Install iOS 18.5 on your iPhone to get patches for more than thirty security vulnerabilities in Notes, FaceTime, Phone, iCloud document sharing and more.
Apple released iOS 18.5 alongside other updates on Monday, May 12, 2025. The updates bring several new features, like Mail changes, new wallpapers and a new Screen Time password notification. Even if you don’t care about any of this stuff, you should install iOS 18.5, iPadOS 18.5, macOS Sequoia 15.5, watchOS 11.5 and other updates to get the latest security patches.
Apple’s security page lists more than thirty patches for vulnerabilities discovered in iOS 18.5 and other operating systems, including the very first fix for the Apple C1 modem in the iPhone 16e, where an attacker could intercept network traffic.
iOS 18.5 patches 30+ security vulnerabilities
iOS 18.5 brings security patches for AppleJPEG, Baseband, Call History, Core Bluetooth, CoreAudio, CoreGraphics, CoreMedia, FaceTime, FrontBoard, iCloud Document Sharing, ImageIO, Kernel, libexpat, Mail Addressing, mDNSResponder, Notes, Pro Res, Security and WebKit.
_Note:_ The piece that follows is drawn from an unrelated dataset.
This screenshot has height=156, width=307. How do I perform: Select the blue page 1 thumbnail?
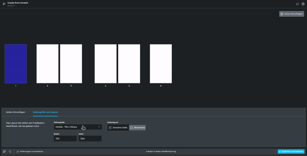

The iCloud Document Sharing bug seems dangerous. “An attacker may be able to turn on sharing of an iCloud folder without authentication,” Apple notes. It was patched with additional entitlement checks. iOS 18.5 also squishes a bug where call history from deleted apps may still appear in Spotlight search results.
A bug in the Notes app could allow an attacker with physical access to your device to read your notes from the Lock Screen and even access a deleted call recording. On the Mac, the Hot Corners feature may unexpectedly reveal your deleted notes.
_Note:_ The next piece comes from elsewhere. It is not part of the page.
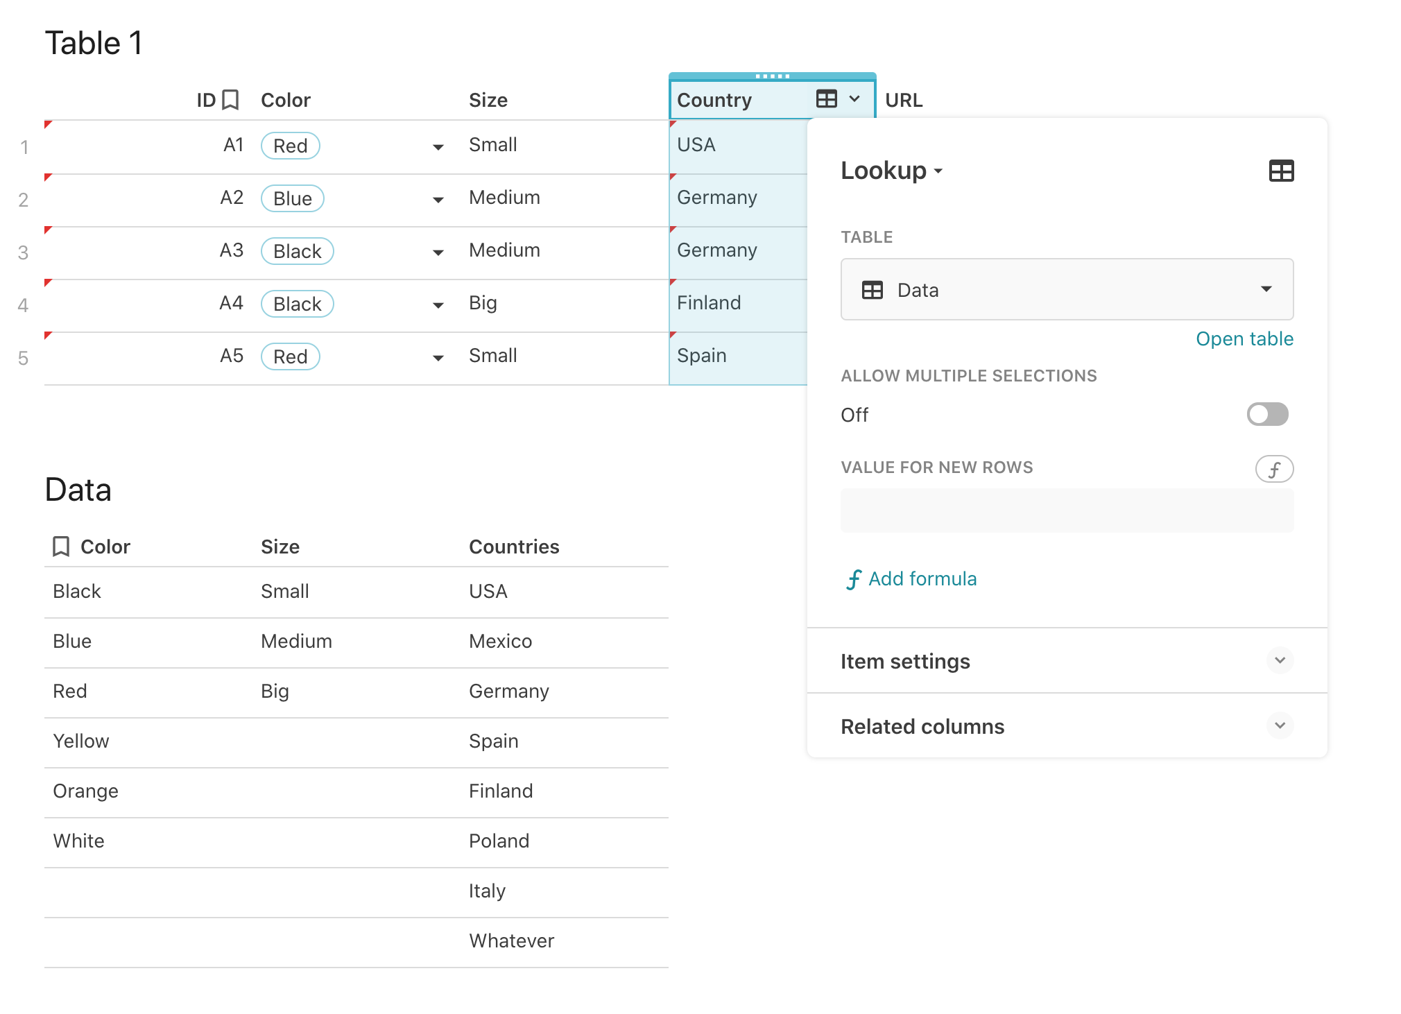The width and height of the screenshot is (1401, 1014).
Task: Expand the Item settings section
Action: 1280,661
Your iCloud Keychain passwords were compromised
macOS also suffered from a particularly nasty-sounding vulnerability where an app “may be able to access associated usernames and websites” stored in your iCloud Keychain. Apple attributed this to “a logging issue” that it says was addressed with improved data redaction. There was even a bug in the Mac’s built-in Weather app that may allow a malicious app to read sensitive location information.
In the Mail app, there was an injection issue where processing an email could lead to user interface spoofing, addressed with improved input validation. FaceTime suffered from a bug where muting the microphone during a call may not result in audio being silenced. This has been fixed through improved state management.
A critical fix for the Apple Watch
If you use the Apple Watch, be sure to install watchOS 11.5 to protect yourself from a zero-day vulnerability where processing an audio stream in a maliciously crafted media file may result in code execution. This one has been exploited in the wild. “Apple is aware of a report that this issue may have been exploited in an extremely sophisticated attack against specific targeted individuals on versions of iOS released before iOS 18.4.1,” reads the support document.
Update all your Apple devices
Apple’s software platforms share many of the same underpinnings, so these fixes are available across other updates. Do yourself a favor and go to Software Update to install over-the-air updates to get the latest protections for your devices. Apple has brought many of the same fixes to older iPhones, iPads and Macs with the iPadOS 17.7.7, macOS Sonoma 14.7.6 and macOS Ventura 13.7.6 updates.